» **Task instructions**
Restate each entry below without changing a word.

» **The records**
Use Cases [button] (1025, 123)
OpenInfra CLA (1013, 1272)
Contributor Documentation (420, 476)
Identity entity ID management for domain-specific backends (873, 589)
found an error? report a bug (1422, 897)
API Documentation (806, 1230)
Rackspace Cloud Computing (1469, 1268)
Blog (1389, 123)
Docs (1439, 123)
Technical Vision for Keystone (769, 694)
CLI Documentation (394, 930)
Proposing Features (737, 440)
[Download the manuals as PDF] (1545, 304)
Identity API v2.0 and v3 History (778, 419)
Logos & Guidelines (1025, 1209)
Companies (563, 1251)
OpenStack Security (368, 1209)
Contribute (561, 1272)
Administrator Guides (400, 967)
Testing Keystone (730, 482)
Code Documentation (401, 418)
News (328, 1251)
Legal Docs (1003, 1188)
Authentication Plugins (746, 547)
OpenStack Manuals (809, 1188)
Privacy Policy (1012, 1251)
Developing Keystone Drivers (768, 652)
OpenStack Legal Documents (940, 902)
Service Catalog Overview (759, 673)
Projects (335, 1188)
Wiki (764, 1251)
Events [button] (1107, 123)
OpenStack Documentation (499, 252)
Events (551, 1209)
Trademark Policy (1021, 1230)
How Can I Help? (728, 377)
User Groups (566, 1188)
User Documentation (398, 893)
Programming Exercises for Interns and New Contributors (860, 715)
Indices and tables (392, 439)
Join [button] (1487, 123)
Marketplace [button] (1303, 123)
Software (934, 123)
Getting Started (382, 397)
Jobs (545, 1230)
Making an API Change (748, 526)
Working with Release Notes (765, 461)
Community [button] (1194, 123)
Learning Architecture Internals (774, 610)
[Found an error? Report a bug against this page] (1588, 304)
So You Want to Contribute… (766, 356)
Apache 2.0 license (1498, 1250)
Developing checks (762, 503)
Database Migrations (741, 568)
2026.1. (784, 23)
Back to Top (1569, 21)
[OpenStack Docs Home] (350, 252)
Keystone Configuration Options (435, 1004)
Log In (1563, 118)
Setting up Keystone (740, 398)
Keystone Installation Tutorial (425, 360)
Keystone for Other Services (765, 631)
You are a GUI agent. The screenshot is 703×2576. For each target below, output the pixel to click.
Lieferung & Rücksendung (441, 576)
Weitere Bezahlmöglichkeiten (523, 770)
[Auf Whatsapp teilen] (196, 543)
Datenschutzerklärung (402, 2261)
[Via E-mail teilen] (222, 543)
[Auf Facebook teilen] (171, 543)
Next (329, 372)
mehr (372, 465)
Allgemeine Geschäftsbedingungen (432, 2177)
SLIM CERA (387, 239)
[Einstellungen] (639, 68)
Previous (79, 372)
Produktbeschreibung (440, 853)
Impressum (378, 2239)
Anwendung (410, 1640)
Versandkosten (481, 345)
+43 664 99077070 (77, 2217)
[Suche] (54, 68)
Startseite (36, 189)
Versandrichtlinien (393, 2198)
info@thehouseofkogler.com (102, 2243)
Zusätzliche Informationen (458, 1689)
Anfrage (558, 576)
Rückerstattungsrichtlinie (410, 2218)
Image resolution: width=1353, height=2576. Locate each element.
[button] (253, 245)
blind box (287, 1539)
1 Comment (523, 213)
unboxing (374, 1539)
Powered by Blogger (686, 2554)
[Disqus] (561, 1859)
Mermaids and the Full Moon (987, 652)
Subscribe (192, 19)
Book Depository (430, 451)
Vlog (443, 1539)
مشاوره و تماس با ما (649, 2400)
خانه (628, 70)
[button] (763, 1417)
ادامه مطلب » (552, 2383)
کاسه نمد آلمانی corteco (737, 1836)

» **Finished task**
Use Cases [button] (1025, 123)
OpenInfra CLA (1013, 1272)
Contributor Documentation (420, 476)
Identity entity ID management for domain-specific backends (873, 589)
found an error? report a bug (1422, 897)
API Documentation (806, 1230)
Rackspace Cloud Computing (1469, 1268)
Blog (1389, 123)
Docs (1439, 123)
Technical Vision for Keystone (769, 694)
CLI Documentation (394, 930)
Proposing Features (737, 440)
[Download the manuals as PDF] (1545, 304)
Identity API v2.0 and v3 History (778, 419)
Logos & Guidelines (1025, 1209)
Companies (563, 1251)
OpenStack Security (368, 1209)
Contribute (561, 1272)
Administrator Guides (400, 967)
Testing Keystone (730, 482)
Code Documentation (401, 418)
News (328, 1251)
Legal Docs (1003, 1188)
Authentication Plugins (746, 547)
OpenStack Manuals (809, 1188)
Privacy Policy (1012, 1251)
Developing Keystone Drivers (768, 652)
OpenStack Legal Documents (940, 902)
Service Catalog Overview (759, 673)
Projects (335, 1188)
Wiki (764, 1251)
Events [button] (1107, 123)
OpenStack Documentation (499, 252)
Events (551, 1209)
Trademark Policy (1021, 1230)
How Can I Help? (728, 377)
User Groups (566, 1188)
User Documentation (398, 893)
Programming Exercises for Interns and New Contributors (860, 715)
Indices and tables (392, 439)
Join [button] (1487, 123)
Marketplace [button] (1303, 123)
Software (934, 123)
Getting Started (382, 397)
Jobs (545, 1230)
Making an API Change (748, 526)
Working with Release Notes (765, 461)
Community [button] (1194, 123)
Learning Architecture Internals (774, 610)
[Found an error? Report a bug against this page] (1588, 304)
So You Want to Contribute… (766, 356)
Apache 2.0 license (1498, 1250)
Developing checks (762, 503)
Database Migrations (741, 568)
2026.1. (784, 23)
Back to Top (1569, 21)
[OpenStack Docs Home] (350, 252)
Keystone Configuration Options (435, 1004)
Log In (1563, 118)
Setting up Keystone (740, 398)
Keystone Installation Tutorial (425, 360)
Keystone for Other Services (765, 631)
You are a GUI agent. The screenshot is 703×2576. For each target below, output the pixel to click.
Lieferung & Rücksendung (441, 576)
Weitere Bezahlmöglichkeiten (523, 770)
[Auf Whatsapp teilen] (196, 543)
Datenschutzerklärung (402, 2261)
[Via E-mail teilen] (222, 543)
[Auf Facebook teilen] (171, 543)
Next (329, 372)
mehr (372, 465)
Allgemeine Geschäftsbedingungen (432, 2177)
SLIM CERA (387, 239)
[Einstellungen] (639, 68)
Previous (79, 372)
Produktbeschreibung (440, 853)
Impressum (378, 2239)
Anwendung (410, 1640)
Versandkosten (481, 345)
+43 664 99077070 (77, 2217)
[Suche] (54, 68)
Startseite (36, 189)
Versandrichtlinien (393, 2198)
info@thehouseofkogler.com (102, 2243)
Zusätzliche Informationen (458, 1689)
Anfrage (558, 576)
Rückerstattungsrichtlinie (410, 2218)
Image resolution: width=1353, height=2576. Locate each element.
[button] (253, 245)
blind box (287, 1539)
1 Comment (523, 213)
unboxing (374, 1539)
Powered by Blogger (686, 2554)
[Disqus] (561, 1859)
Mermaids and the Full Moon (987, 652)
Subscribe (192, 19)
Book Depository (430, 451)
Vlog (443, 1539)
مشاوره و تماس با ما (649, 2400)
خانه (628, 70)
[button] (763, 1417)
ادامه مطلب » (552, 2383)
کاسه نمد آلمانی corteco (737, 1836)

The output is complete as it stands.